- Born: Sreten Božić 1932 Gornja Trešnjevica, Kingdom of Yugoslavia
- Died: 8 March 2026 (aged 94) Melbourne, Australia
- Occupation: Writer

= B. Wongar =

Serbian-Australian writer (1932–2026)

Sreten Božić (Сретен Божић; 1932 – 8 March 2026), known by his pen name B. Wongar, was a Serbian Australian writer. For most of his literary career, his writings concerned the culture of Aboriginal Australians, and the disintegration of their traditional society owing to the effects of colonisation and the mining industry in the 1960s and 1970s. His 1978 short story collection, The Track to Bralgu, on which he collaborated with Australian writer Alan Marshall, was released to critical acclaim by the foreign press, who were led to believe by publisher Little Brown that Wongar was of Aboriginal ethnicity. The revelation that Wongar was a Serbian immigrant, as well as inconsistencies in his life story, subsequently led to controversy and allegations of literary hoax and cultural appropriation, particularly in Australia. However, his work was lauded abroad, including by Jean-Paul Sartre and Simone de Beauvoir, and several Australian literary critics have praised the quality of his writing.

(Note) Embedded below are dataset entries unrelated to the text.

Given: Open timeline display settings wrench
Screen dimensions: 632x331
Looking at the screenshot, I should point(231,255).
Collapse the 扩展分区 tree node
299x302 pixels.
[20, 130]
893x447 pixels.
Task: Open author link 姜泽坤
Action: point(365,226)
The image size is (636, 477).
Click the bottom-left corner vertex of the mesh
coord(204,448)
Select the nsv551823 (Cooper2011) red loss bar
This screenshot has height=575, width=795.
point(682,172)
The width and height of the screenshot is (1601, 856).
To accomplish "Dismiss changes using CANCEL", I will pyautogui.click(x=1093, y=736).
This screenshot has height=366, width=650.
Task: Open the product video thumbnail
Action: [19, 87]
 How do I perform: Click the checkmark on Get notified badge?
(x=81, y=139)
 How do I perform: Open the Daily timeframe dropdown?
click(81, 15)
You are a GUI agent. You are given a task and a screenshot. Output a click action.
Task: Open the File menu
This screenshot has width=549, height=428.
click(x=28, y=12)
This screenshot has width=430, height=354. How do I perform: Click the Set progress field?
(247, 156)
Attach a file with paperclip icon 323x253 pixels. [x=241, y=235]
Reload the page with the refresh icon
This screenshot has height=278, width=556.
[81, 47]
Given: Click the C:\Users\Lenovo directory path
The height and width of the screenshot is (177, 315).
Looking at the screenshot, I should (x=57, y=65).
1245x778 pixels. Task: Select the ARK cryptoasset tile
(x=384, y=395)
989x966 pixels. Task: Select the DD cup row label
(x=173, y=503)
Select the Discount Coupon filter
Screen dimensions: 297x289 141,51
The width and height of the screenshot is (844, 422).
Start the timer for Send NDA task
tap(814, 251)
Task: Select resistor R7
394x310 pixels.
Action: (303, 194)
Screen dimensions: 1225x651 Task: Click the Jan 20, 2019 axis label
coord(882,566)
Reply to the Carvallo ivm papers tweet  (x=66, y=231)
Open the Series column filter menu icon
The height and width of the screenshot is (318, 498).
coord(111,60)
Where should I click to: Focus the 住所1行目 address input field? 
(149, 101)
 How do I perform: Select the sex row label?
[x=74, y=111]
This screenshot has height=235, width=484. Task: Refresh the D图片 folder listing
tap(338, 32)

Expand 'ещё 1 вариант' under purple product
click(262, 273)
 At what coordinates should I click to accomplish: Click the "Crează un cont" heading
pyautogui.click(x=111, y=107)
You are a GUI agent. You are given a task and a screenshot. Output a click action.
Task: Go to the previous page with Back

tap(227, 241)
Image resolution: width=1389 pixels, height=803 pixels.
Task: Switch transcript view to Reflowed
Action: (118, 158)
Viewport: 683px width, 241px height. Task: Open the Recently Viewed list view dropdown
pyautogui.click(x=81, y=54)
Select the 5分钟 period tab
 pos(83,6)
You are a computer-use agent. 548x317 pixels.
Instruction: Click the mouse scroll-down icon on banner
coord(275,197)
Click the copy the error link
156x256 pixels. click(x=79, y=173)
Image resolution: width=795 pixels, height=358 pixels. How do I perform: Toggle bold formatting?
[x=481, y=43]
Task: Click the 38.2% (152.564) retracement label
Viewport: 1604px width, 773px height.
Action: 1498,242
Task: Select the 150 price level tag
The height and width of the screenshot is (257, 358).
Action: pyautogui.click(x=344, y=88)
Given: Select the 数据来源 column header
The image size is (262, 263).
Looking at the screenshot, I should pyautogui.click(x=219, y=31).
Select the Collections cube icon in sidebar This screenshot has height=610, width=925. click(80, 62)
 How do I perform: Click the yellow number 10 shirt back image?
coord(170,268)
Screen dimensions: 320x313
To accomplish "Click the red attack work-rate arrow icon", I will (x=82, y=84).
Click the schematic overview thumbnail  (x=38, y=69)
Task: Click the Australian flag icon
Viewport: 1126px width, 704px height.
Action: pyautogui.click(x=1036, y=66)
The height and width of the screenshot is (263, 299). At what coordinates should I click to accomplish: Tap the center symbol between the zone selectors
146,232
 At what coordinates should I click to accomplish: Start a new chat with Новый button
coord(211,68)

He is known for five works which came to be known as the "Nuclear Cycle", as they reflected the effects of uranium mining as well as British nuclear testing in Australia. He is also known for Totem and ore: a photographic collection, and his autobiography Dingoes Den.

== Early life ==
Sreten Božić was born in 1932 and grew up in the village of Gornja Trešnjevica, near Aranđelovac, Serbia, then Kingdom of Yugoslavia. His birth name means "Merry Christmas" in English. He grew up during World War II, and life was hard for him and his family, and he did not receive much formal education; "a great deal was passed on through storytelling, oral history", he later said. He had two brothers, Milosav and Milenko. Božić said that his family was harassed by the Tito regime after the war, and his father died in prison. He left Serbia when he was 13, moving first to Italy in 1948.

He then moved to Paris, France, where he worked in a car factory. There, he met people involved in the socialist and Anti-Algerian War movements, including Jean-Paul Sartre and Simone de Beauvoir, who helped him to publish his literary works in their literary magazine Les Temps Modernes. While in Paris, he corresponded with the German writer Heinrich Böll, Irish writer Samuel Beckett, and South African writer Alan Paton, as well as Aboriginal leaders Sir Doug Nicholls and Yami Lester, and Australian Labor Party politician Gordon Bryant.

== Career ==
===Writing===
Božić arrived in Sydney, without papers and not knowing a word of English, in 1960. After meeting Alan Marshall in Melbourne, he decided to follow the author's advice and travel to central Australia to write about the Australian bush and Aboriginal people. He set out with his brothers Milosav and Milenko, working on mining sites at Coober Pedy in South Australia and Paraburdoo in Western Australia.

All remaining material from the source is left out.